We say that $A_1, A_2, \ldots$ are **disjoint** or are **mutually exclusive** if $A_i \cap A_j = \emptyset$ whenever $i \neq j$. For example, $A_1 = [0, 1)$, $A_2 = [1, 2)$, $A_3 = [2, 3), \ldots$ are disjoint. A **partition** of $\Omega$ is a sequence of disjoint sets $A_1, A_2, \ldots$ such that $\bigcup_{i=1}^\infty A_i = \Omega$. Given an event $A$, define the **indicator function** of $A$ by

$$
I_A(\omega) = I(\omega \in A) = \begin{cases} 
1 & \text{if } \omega \in A \\
0 & \text{if } \omega \notin A. 
\end{cases}
$$

## 2. Probability

A function $\mathbb{P}$ that assigns a real number $\mathbb{P}(A)$ to each event $A$ is a probability distribution or a probability measure if it satisfies the following three axioms:

**Axiom 1**: $\mathbb{P}(A) \geq 0$ for every event $A$.

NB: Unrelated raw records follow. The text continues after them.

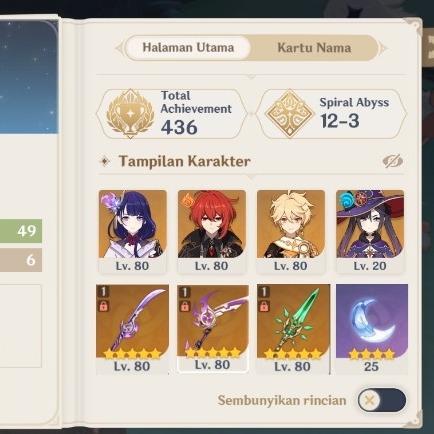Screen dimensions: 434x434
Task: Open Raiden Shogun character portrait
Action: [133, 232]
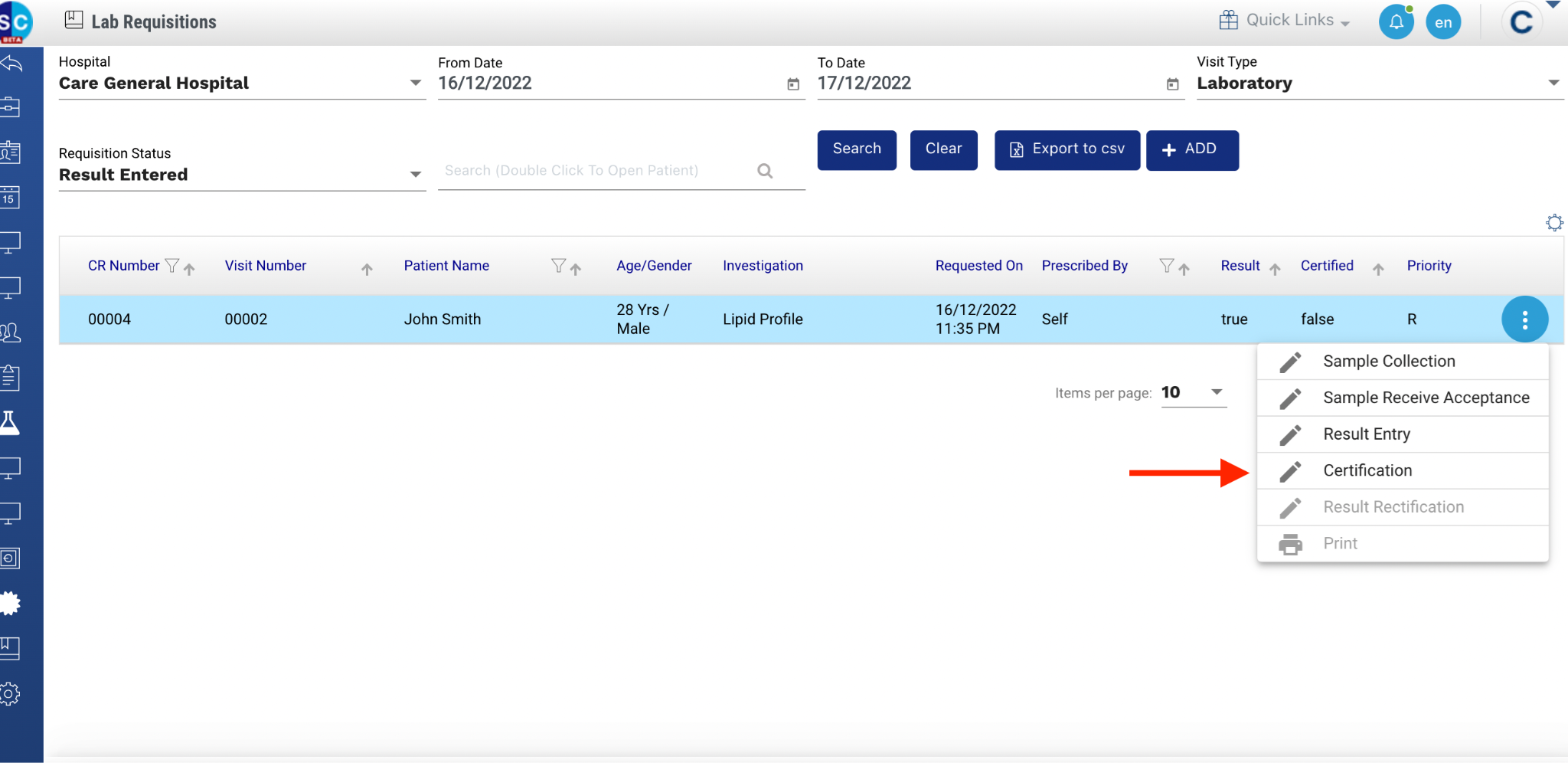Sort by the Visit Number arrow

[x=367, y=269]
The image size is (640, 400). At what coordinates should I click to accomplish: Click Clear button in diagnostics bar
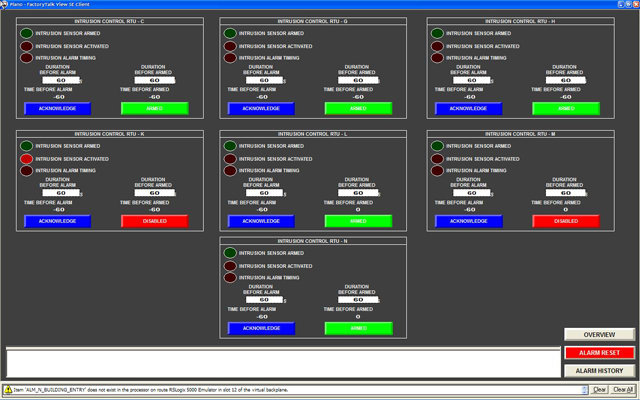tap(600, 389)
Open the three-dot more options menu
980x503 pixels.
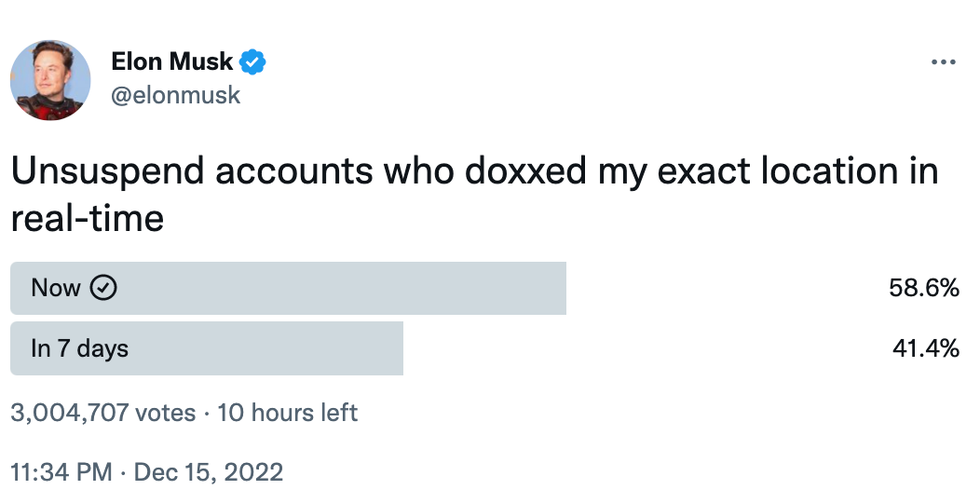point(943,62)
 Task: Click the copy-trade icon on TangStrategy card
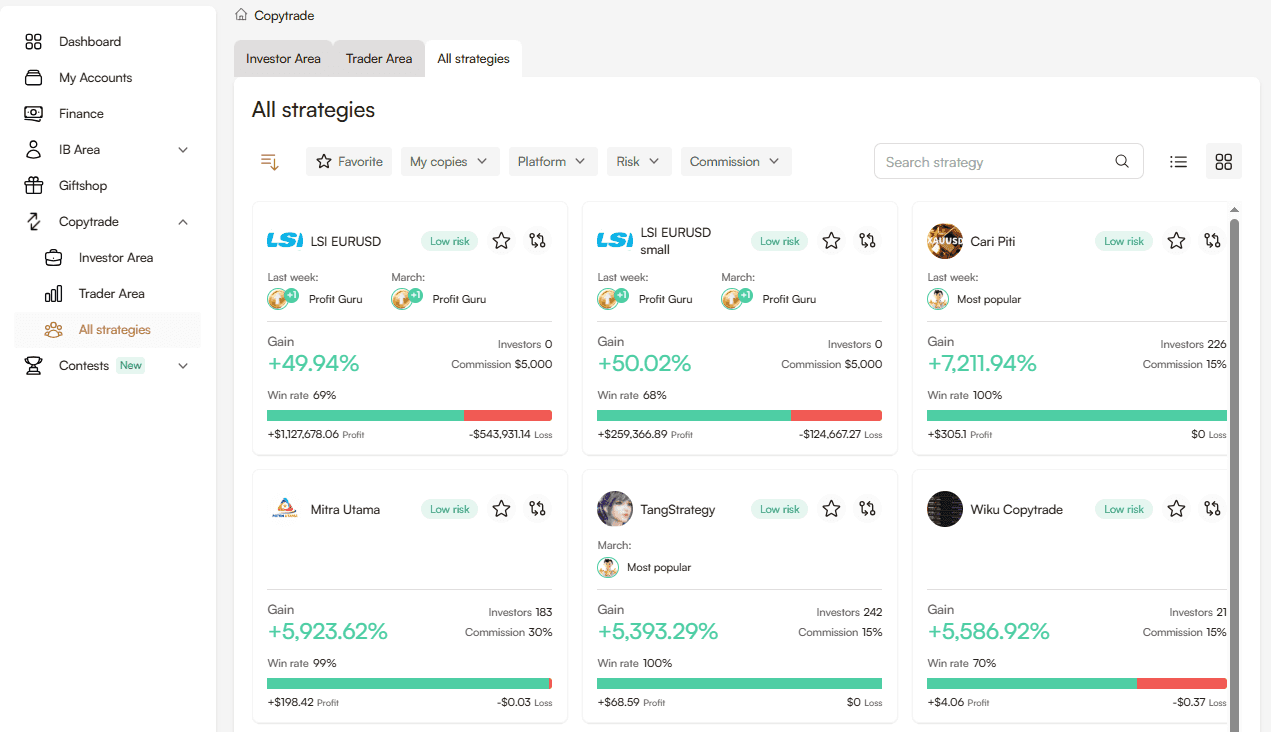(x=867, y=509)
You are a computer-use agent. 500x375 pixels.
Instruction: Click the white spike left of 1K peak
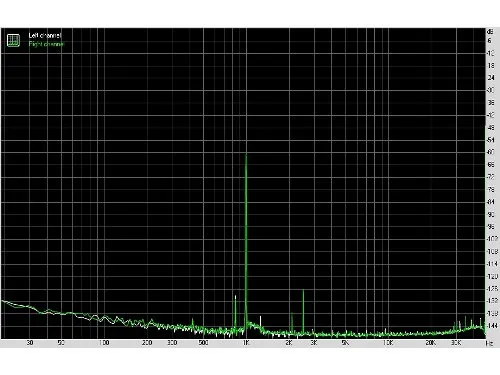pyautogui.click(x=235, y=296)
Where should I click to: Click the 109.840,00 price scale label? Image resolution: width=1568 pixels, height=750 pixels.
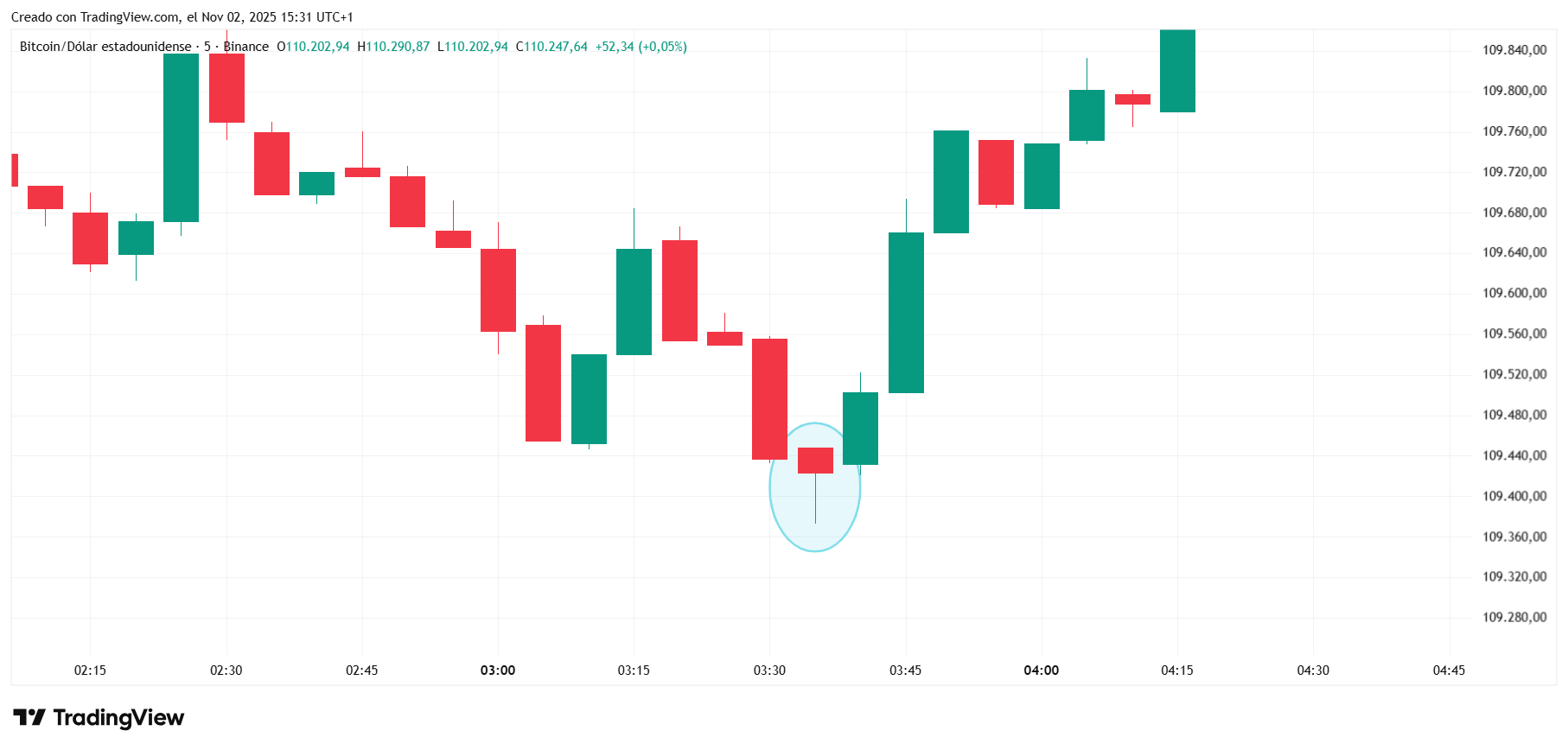[1514, 50]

**Axiom 2**: $\mathbb{P}(\Omega) = 1$.

**Axiom 3**: If $A_1, A_2, \ldots$ are disjoint, then

$$ \mathbb{P}\left(\bigcup_{i=1}^{\infty} A_i\right) = \sum_{i=1}^{\infty} \mathbb{P}(A_i). $$

For any events $A$ and $B$,

$$ \mathbb{P}(A \cup B) = \mathbb{P}(A) + \mathbb{P}(B) - \mathbb{P}(A \cap B). $$


## 3. Probability on Finite Sample Spaces

Suppose that the sample space $\Omega = \{\omega_1, \ldots, \omega_n\}$ is finite. For example, if we toss a die twice, then $\Omega$ has 36 elements: $\Omega = \{(i, j) ; i, j \in \{1, \ldots, 6\}\}$. If each outcome is equally likely, then $\mathbb{P}(A) = \frac{|A|}{36}$ where $|A|$ denotes the number of elements in $A$. The probability that the sum of the dice is $11$ is $2 / 36$ since there are two outcomes that correspond to this event.

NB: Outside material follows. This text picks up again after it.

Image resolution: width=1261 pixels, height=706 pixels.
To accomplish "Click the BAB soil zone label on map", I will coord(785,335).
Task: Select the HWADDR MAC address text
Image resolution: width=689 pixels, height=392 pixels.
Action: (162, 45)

If $\Omega$ is finite and if each outcome is equally likely, then

$$ \mathbb{P}(A) = \frac{|A|}{|\Omega|}, $$

which is called the **uniform probability distribution**. 

To compute probabilities, we need to count the number of points in an event $A$. Methods for counting points are called combinatorial methods. Given $n$ objects, the number of ways of ordering these objects is $n! = n(n - 1)(n - 2) \cdots 3 \cdot 2 \cdot 1$. For convenience, we define $0! = 1$. We also define

$$ C(n, k) = {}^nC_k = {}_nC_k = \binom{n}{k} = \frac{n!}{k!(n - k)!}, $$

read "$n$ choose $k$", which is the number of distinct ways of choosing $k$ objects from $n$. For example, if we have a class of $20$ people and we want to select a committee of $3$ students, then there are

$$ \binom{20}{3} = \frac{20!}{3!(20 - 3)!} = 1140. $$

## 4. Independent Events

$A$ and $B$ are independent if and only if 

$$ \mathbb{P}(A \cap B) = \mathbb{P}(A) \, \mathbb{P}(B). $$

Independence can arise in two distinct ways. Sometimes, we explicitly assume that two events are independent. For example, in tossing a coin twice, we usually assume the tosses are independent which reflects the fact that the coin has no memory of the first toss. In other instances, we derive independence by verifying that $\mathbb{P}(A \cap B) = \mathbb{P}(A) \, \mathbb{P}(B)$ holds.

## 4. Conditional Probability

If $\mathbb{P}(B) > 0$ then the conditional probability of $A$ given $B$ is

$$ \mathbb{P}(A|B) = \frac{\mathbb{P}(A \cap B)}{\mathbb{P}(B)}. $$

Think of $\mathbb{P}(A|B)$ as the fraction of times $A$ occurs among those in which $B$ occurs. In general, $\mathbb{P}(A|B) \neq \mathbb{P}(B|A)$. 

$A$ and $B$ are independent if and only if 

$$ \mathbb{P}(A|B) = \mathbb{P}(A). $$

## 5. Bayes' Theorem

Bayes' theorem describes the probability of an event, based on prior knowledge of conditions that might be related to the event. It is defined by

$$ \mathbb{P}(A \mid B) = \frac{\mathbb{P}(B \mid A) \, \mathbb{P}(A)}{\mathbb{P}(B)} $$